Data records
======

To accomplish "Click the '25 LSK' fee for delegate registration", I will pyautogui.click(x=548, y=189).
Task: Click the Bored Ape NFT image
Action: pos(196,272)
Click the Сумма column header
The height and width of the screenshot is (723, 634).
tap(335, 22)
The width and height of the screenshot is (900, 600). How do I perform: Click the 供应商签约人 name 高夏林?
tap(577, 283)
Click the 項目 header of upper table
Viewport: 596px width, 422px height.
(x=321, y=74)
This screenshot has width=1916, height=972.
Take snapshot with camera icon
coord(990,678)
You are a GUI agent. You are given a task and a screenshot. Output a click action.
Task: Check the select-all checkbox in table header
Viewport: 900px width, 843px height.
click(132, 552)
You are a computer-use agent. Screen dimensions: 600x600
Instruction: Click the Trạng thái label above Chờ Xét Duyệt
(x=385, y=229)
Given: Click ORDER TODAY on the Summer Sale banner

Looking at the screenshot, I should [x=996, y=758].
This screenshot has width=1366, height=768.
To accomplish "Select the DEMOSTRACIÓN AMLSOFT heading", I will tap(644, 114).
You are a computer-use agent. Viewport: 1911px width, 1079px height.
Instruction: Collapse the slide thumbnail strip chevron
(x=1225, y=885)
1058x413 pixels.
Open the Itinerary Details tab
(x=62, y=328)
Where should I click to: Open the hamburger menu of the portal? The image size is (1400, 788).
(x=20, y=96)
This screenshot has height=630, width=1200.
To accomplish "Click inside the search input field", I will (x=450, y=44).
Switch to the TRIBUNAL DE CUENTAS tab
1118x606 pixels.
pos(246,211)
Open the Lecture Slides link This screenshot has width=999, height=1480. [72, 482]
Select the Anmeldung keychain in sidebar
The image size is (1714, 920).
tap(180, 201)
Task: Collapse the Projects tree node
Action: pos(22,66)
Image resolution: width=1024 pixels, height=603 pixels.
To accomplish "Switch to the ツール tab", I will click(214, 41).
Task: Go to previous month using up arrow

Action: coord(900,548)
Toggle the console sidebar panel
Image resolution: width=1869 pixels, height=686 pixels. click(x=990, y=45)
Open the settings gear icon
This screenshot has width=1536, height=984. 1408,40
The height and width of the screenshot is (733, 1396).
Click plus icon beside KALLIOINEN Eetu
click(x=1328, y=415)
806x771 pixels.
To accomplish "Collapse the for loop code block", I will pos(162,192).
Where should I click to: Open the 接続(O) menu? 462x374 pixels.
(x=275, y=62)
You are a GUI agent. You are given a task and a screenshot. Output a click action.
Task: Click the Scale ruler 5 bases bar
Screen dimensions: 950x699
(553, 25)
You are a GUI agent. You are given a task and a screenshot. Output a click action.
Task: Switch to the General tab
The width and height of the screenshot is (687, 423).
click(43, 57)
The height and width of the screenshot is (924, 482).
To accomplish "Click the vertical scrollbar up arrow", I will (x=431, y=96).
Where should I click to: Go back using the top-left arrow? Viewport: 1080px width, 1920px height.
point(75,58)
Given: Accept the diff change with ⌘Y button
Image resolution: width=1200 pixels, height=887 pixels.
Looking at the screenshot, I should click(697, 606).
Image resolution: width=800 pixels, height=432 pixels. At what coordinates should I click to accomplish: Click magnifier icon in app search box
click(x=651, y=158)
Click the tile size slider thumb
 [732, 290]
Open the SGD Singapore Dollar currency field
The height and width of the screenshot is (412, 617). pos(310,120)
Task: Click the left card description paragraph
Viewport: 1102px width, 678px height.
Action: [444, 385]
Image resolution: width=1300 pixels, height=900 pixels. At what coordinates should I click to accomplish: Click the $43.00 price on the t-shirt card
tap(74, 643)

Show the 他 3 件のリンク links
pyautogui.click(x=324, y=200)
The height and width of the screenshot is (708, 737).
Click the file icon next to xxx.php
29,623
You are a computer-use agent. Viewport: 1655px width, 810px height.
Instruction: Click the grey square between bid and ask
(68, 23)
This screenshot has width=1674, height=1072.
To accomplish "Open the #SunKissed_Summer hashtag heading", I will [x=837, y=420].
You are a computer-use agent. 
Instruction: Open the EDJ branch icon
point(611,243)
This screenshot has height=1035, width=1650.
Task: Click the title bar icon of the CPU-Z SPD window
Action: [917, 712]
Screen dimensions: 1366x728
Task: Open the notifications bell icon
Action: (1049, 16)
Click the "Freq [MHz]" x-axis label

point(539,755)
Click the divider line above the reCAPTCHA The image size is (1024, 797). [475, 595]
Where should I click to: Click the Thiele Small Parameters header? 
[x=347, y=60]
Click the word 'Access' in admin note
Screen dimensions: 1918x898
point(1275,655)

======

→ WHAT YOU NEED TO DO:
Collect each line above holding the string "Switch".

→ WRITTEN ANSWER:
Switch to the TRIBUNAL DE CUENTAS tab
To accomplish "Switch to the ツール tab", I will click(214, 41).
Task: Switch to the General tab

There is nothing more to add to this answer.